Typically, impostor syndrome is discussed as it pertains to your career, but it can manifest in other areas, like with finances.

Financial impostor syndrome has many components. You might feel as if you are bad with money and can’t be any different. Maybe you’ve made some bad decisions in the past.

You let these mistakes define your financial future.

Or maybe you dwell on the endless Instagram posts from people in your industry that depict the glamour of their financial successes (not knowing that they don’t own that jet, their client rented it for the weekend, or that they have a Ferrari but are potentially hiding it from being repossessed).

Some people believe money is bad or that they don’t deserve financial stability. Especially freelancers and entrepreneurs.

Alternatively, you may have money in the bank, but feel like a fake or fraud for earning it. You might think it was just luck that you have any resources, rather than believing in your own capabilities.

Financial impostor syndrome keeps you from reaching your potential.

Most people who have impostor syndrome also have low self-confidence and fear that they’ll fail. This can self-sabotage success. Instead of taking initiative and making positive changes, someone with impostor syndrome may bury themselves in work and avoid taking on extra responsibilities that could prove themselves.

When it comes to money, you might think that you can’t make changes, so why try? This type of thinking limits you.

Overcoming financial impostor syndrome isn’t going to happen overnight, but it is possible with some work.
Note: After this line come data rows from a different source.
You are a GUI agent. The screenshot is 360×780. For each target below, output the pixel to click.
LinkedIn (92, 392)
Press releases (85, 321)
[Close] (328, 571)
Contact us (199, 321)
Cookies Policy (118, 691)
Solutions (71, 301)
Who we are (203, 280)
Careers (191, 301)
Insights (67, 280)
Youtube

1. Talk about it. You have to look at the reality of your situation versus your perception. Work with a mentor or mental health professional who can help you get information about impostor syndrome and help you manage your symptoms. You may want to consider getting a financial coach or manager.

2. Make a list of your accomplishments and successes. Celebrate your achievements. Learn to recognize what you contributed to your successes.

3. Create a new script for times when you feel like a failure. “I can improve my finances.” “I am able to stick to my budget.” I deserve financial freedom.”

4. Change your habits. Take small steps towards financial success. Spend cash only. Automate your savings and your bills. Cut up credit cards. Learn your strengths and weaknesses. Stick to your budget.

Additionally, you must forgive yourself for past mistakes.

Everyone has at least one or two regrets when it comes to their money. We don’t always see those mistakes, because we only hear about the person’s success. If you can’t learn to forgive yourself, you restrict your ability to make changes. Blame and shame never help anyone change behavior.

Make a plan to change your financial impostor syndrome. No matter what you’ve done in the past, you can start making small changes to your financial situation to find a way out. You deserve it.